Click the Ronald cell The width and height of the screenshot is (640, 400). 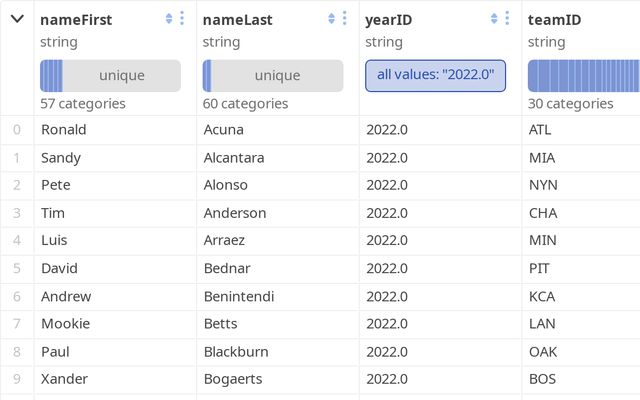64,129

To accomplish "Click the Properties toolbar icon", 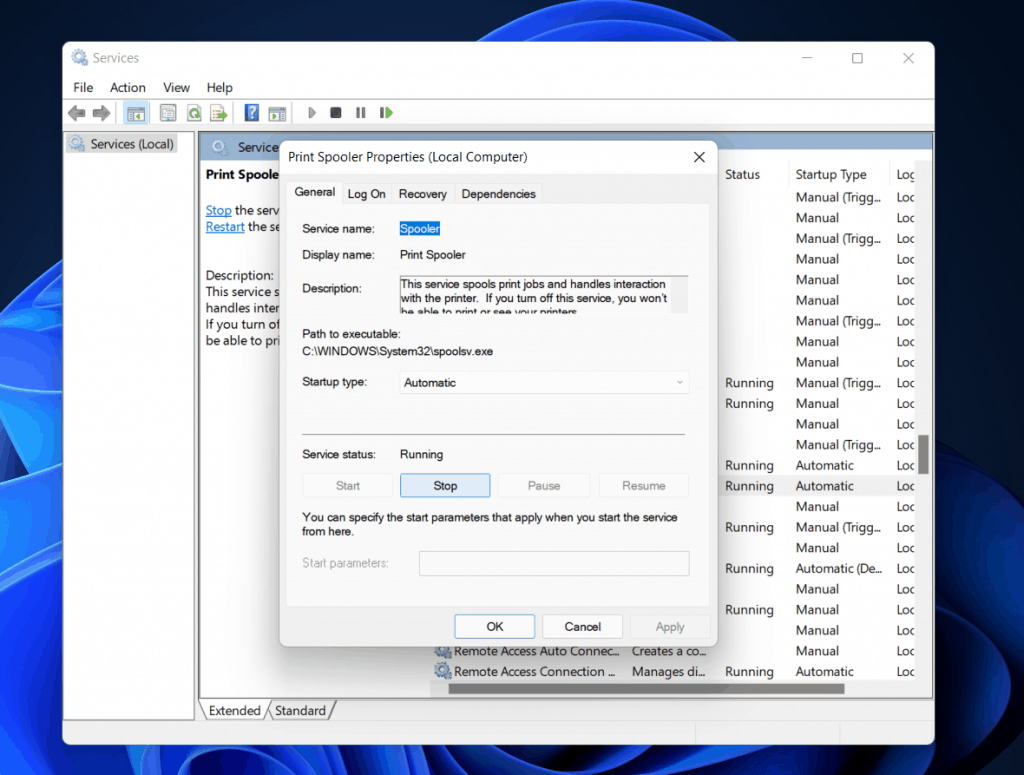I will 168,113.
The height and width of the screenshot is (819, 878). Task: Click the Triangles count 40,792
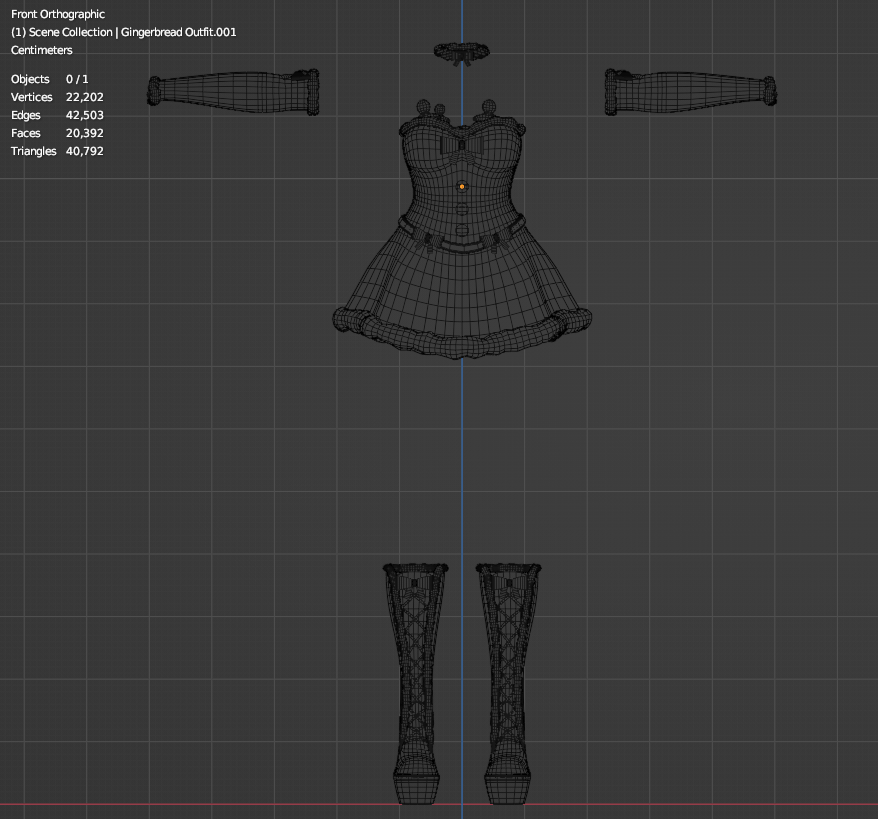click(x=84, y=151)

=-=-=

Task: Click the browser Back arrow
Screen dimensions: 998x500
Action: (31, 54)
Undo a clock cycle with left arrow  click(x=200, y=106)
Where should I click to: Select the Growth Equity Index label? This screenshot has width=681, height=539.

=-=-=

TASK INSTRUCTIONS:
Copy only this part of the entries above: the line with "Task: Click the browser Back arrow", the line with "Where should I", and the lines between, all exactly as written.

RESULT BELOW:
Task: Click the browser Back arrow
Screen dimensions: 998x500
Action: (31, 54)
Undo a clock cycle with left arrow  click(x=200, y=106)
Where should I click to: Select the Growth Equity Index label? This screenshot has width=681, height=539.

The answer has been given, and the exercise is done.